> Job 1
Answer these questions from the case report:
(a) Who appeared for the appellant?
(b) How many partridges was the defendant alleged to have shipped?
(c) On what date was the Appellate Term's determination and order entered in the county clerk's office?

> Extracted text
The People of the State of New York, Appellant, v. Eldon Bisbee, Respondent.
First Department,
June 2, 1916.
Penalty—action to recover for violation of sections 176 and 178, Conservation Law — shipment of partridges killed in Maine — proof not establishing liability of defendant.
The People are not entitled to recover a penalty for a violation of section 176 and subdivision 4 of section 178 of the Conservation Law, where the proof shows that the defendant, having gone to the State of Maine, procured a license authorizing him to kill partridges in that State and to ship them therefrom, and that in pursuance of said authority he delivered partridges killed by him to an express company, consigned to himself in the State of New York, where he resided, and they arrived in the State of New York during the season when it was lawful for partridges to be taken in said State, even though no importation license was issued by the authorities of this State, there being no proof that the birds ever arrived at their destination or were delivered to the defendant.
Appeal by the plaintiff, The People of the State of New York, from a determination and order of the Appellate Term of the Supreme Court in favor of the defendant, entered in the office of the clerk of the county of New York on the 14th day of June, 1915, affirming a judgment of the Municipal Court of the City of New York, borough of Manhattan, first district, dismissing the complaint herein. Also an appeal is taken from the judgment of the Municipal Court, entered in the office of the clerk of said court on the 19th day of March, 1915.
Fiorello H. La Guardia, for the appellant.
Abraham Freedman, for the respondent.
[MAJORITY — McLaughlin, J.:]
McLaughlin, J.:
This action was brought in the Municipal Court of the City of New York to recover $310 under section 182 of the Conservation Law for a violation of section 176 and subdivision 4 of section 178 of the Conservation Law (Consol. Laws, chap. 65 [Laws of 1911, chap. 647], §§ 182, 176, 178, subd. 4, added by Laws of 1912, chap. 318, as amd. by Laws of 1913, chap. 508). The violation alleged consisted in defendant’s shipping, by the American Express Company, on the 7th day of October, 1913, from the State of Maine, ten partridges consigned to himself in the city of New York. The trial court held that the plaintiff was not entitled to recover. From a judgment to that effect the plaintiff appealed to the Appellate Term, where the judgment was affirmed (90 Mise. Rep. 601), and by permission the present appeal was taken.

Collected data
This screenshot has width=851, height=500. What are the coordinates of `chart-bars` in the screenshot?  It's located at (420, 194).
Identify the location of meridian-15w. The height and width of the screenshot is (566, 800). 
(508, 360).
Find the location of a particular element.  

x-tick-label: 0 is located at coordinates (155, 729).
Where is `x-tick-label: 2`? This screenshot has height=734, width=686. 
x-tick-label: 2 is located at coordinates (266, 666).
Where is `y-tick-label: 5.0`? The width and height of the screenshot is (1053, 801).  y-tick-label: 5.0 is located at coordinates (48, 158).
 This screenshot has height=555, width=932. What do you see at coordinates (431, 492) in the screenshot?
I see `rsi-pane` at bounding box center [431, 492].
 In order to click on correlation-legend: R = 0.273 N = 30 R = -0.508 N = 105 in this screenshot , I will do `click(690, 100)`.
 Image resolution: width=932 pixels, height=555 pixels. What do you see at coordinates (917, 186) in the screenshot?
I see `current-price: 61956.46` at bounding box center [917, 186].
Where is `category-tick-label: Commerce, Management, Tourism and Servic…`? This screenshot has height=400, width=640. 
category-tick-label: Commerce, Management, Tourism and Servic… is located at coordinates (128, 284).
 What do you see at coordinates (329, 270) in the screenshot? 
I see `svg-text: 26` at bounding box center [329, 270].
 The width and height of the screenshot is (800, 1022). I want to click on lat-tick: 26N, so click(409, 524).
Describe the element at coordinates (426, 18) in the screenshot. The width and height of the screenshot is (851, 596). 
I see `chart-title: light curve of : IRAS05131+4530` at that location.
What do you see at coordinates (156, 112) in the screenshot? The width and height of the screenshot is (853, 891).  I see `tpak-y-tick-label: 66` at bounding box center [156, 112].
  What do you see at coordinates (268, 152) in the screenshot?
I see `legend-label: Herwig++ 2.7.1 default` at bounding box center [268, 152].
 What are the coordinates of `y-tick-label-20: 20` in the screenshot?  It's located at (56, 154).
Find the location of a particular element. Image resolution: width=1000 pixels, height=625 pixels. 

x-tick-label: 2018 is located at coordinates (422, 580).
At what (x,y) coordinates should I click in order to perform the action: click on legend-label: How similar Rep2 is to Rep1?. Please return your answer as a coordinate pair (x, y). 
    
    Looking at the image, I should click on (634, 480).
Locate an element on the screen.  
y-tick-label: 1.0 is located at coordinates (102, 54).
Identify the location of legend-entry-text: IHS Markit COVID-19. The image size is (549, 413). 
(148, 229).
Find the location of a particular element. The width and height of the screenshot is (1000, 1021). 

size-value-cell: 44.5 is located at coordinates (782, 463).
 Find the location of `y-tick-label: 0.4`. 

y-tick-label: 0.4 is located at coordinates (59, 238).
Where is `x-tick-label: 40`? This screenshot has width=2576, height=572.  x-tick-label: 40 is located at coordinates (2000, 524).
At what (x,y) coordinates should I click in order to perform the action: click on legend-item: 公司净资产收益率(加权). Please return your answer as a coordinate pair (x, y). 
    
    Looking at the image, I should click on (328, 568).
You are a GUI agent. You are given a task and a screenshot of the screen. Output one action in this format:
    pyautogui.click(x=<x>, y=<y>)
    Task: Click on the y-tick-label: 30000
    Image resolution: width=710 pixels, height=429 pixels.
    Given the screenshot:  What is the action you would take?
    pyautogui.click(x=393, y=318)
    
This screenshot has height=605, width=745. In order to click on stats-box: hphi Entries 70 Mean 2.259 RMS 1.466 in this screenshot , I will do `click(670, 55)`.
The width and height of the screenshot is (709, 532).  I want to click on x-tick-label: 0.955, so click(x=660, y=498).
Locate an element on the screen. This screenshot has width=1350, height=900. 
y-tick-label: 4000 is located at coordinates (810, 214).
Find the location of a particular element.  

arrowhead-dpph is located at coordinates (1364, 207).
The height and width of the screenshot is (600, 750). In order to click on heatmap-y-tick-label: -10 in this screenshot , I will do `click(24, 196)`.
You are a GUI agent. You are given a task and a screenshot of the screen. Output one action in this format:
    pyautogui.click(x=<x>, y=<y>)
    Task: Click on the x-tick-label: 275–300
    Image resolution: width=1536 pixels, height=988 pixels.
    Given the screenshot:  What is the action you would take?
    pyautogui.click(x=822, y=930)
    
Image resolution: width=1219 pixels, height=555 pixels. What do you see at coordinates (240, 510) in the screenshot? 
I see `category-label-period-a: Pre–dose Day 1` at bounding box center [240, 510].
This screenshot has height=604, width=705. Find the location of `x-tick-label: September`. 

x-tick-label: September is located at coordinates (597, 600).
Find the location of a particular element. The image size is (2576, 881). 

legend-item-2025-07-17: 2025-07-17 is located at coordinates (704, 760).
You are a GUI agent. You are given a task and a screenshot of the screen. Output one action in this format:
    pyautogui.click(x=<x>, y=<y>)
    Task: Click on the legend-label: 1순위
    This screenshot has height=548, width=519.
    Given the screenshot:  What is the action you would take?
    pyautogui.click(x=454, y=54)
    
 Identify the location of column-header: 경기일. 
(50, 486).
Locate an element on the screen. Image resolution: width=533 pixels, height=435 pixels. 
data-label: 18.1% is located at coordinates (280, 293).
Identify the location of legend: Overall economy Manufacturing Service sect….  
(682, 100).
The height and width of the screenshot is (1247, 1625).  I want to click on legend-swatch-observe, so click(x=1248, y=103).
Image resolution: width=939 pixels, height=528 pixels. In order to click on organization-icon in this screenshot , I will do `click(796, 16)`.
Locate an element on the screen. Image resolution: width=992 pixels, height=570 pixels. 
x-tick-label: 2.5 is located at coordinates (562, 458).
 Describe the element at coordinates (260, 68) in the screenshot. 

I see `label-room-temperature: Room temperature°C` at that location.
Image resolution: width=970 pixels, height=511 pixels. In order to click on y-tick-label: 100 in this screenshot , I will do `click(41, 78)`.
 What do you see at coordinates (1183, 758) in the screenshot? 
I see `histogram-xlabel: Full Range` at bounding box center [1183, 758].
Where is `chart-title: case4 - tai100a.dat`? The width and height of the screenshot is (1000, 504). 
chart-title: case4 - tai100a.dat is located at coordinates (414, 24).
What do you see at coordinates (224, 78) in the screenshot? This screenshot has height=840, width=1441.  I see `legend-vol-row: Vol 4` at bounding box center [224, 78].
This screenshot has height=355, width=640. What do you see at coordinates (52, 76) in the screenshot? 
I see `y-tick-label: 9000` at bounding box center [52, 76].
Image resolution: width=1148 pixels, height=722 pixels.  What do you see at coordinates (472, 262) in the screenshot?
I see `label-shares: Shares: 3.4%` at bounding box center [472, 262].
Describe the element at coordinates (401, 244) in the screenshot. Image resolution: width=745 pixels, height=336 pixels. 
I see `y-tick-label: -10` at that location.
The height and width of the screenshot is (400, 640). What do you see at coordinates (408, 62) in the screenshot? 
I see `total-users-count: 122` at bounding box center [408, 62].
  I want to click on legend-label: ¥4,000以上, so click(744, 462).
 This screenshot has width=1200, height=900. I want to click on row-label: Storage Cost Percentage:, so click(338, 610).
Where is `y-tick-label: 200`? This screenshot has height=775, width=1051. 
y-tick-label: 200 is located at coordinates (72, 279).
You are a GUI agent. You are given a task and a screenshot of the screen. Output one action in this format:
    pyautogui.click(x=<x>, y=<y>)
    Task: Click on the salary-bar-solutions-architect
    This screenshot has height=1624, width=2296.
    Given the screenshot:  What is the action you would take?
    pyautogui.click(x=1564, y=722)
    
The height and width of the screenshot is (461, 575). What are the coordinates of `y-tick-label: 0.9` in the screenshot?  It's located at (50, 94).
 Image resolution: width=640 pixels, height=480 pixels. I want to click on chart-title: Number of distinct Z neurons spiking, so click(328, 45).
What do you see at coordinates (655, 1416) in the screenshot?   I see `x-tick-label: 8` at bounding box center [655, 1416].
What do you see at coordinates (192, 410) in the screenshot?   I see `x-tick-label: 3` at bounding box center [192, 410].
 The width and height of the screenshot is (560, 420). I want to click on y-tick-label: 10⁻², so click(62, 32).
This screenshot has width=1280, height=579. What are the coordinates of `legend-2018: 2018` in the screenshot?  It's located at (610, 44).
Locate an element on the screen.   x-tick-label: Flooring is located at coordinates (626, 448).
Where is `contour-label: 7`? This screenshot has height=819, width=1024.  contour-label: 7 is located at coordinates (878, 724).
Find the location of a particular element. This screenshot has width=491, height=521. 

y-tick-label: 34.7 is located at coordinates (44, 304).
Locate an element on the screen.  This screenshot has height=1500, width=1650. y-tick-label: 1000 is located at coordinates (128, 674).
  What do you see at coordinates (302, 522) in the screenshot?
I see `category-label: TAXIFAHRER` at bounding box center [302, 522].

> Job 2
Print the stretch of the entries from the line containing "This screenshot has width=1280, height=579." through the end of the entries, reproducing each line character for character.

> Exercise result 1
(a) Fiorello H. La Guardia
(b) Ten
(c) June 14, 1915

> Exercise result 2
This screenshot has width=1280, height=579. What are the coordinates of `legend-2018: 2018` in the screenshot?  It's located at (610, 44).
Locate an element on the screen.   x-tick-label: Flooring is located at coordinates (626, 448).
Where is `contour-label: 7`? This screenshot has height=819, width=1024.  contour-label: 7 is located at coordinates (878, 724).
Find the location of a particular element. This screenshot has width=491, height=521. 

y-tick-label: 34.7 is located at coordinates (44, 304).
Locate an element on the screen.  This screenshot has height=1500, width=1650. y-tick-label: 1000 is located at coordinates (128, 674).
  What do you see at coordinates (302, 522) in the screenshot?
I see `category-label: TAXIFAHRER` at bounding box center [302, 522].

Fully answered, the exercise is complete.